Classic creative overload.
How do we avoid this? How can we make sure we keep our spark of creativity but not load our plates too high and crash from overwhelm?
Recognizing creative overload
The first step is being aware of when you’re close to creative overload. By identifying the warning signs and steering clear of it in the first place, you can avoid unnecessary stress.
The three signs of impending creative overload are:
1. Having more than 3 projects going at any one time
2. Starting to look up other ways of being creative (ooo calligraphy!)
3. Starting to make excuses as to why you can’t create today
Do any of these sound familiar? Paying attention to these signs of overload will help you stay grounded, keep creating and not have any meltdowns.
I see it coming! Now what?
When you’ve identified creative overload cresting the rise and coming toward you – what do you do? How can you make sure it doesn’t take your knees out from underneath you and set you back in your creative time and energy?
The three main techniques I use whenever I sense impending creative overload are examining my priorities, reducing my work and increasing self care.
Examining your priorities
What’s most important to you right now? Of all the things you have on your plate (and the things you’re planning to do) which take top priority?
If you have to write them down and assign them A, B or C – then absolutely go for it. When you see it written down, it will solidify the order and importance of your commitments and reinforce the need to work on what’s important first.
My kids and my house are my top priority. If that means I don’t paint today so I can catch up on cuddle time before bed or a few loads of laundry, then its not the end of the world.
Reduce your work
Go through the list of commitments you have and slash out anything which isn’t absolutely required. Reducing the number of things you’re doing is the best way to stop overload in its tracks.
Have a series of 10 paintings planned? Cut it down to 3, or 2. Thinking of taking on a renovation project? Perhaps just a coat of paint will do for now.
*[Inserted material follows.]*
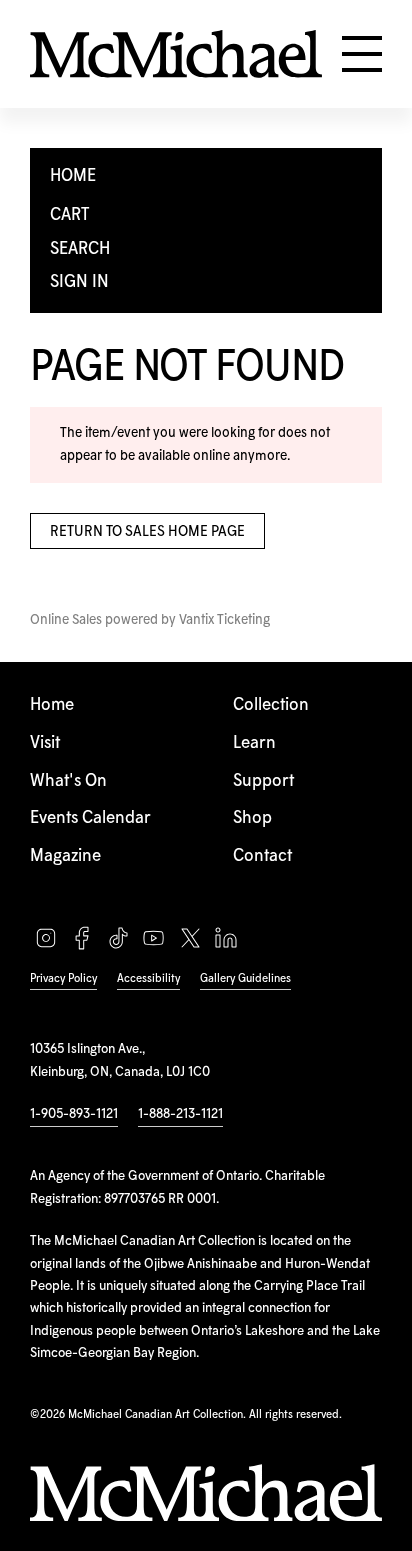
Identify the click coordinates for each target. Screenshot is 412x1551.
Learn (254, 743)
Or simply put these projects off until you’re not as busy and have more time to devote your attention to them.
Increase your self care
I know it sounds weird to take some time off when you’re faced with lots to do, but it works!
The reason we need to devote more time to self care is to fend off stress and further increase our ability to deal with it. If we’re not making self care a priority we get stressed easier and it makes the whole house of cards come tumbling down.
You have my permission to just go read your book tonight or watch your show on Netflix. Take a nice hot bath and devote an evening this week to yourself. Your projects will be there when you get back and you can pick up where you left off.
Overload is ambition gone awry
Creative overload can hit us all. It’s rooted in ambition (which is not necessarily a bad thing) but it can easily take over a person’s life if they let it.
It’s important you set clear boundaries when it comes to the amount and depth of projects you take on at any given time, guarding your time and creative energies fiercely.
We’re not meant to do everything. We have to pick and choose what we’re able to do and be realistic in our expectations of ourselves.
If we aren’t we risk overload, burnout and a number of nasty side effects of pushing ourselves too hard – which leads to longer recovery times and severe side effects.
Lessons from Spongebob
When Spongebob realizes he can’t do all the things he committed to do, he comes clean to his friends about how he overbooked himself in his quest to please everyone. Of course everyone forgives him and let’s him know that its ok to say no to something if you can’t do it.
While you may be overbooked with just yourself, perhaps it’s time to come clean and admit you were wrong. Make a renewed promise as to what you can and cannot get done and go from there – if Spongebob can do it then you can too.
How do you avoid creative overload? Do you have any set rules or guidelines you follow to make sure you create at your best? I’d love to hear your own tips and tricks to avoid creative overwhelm.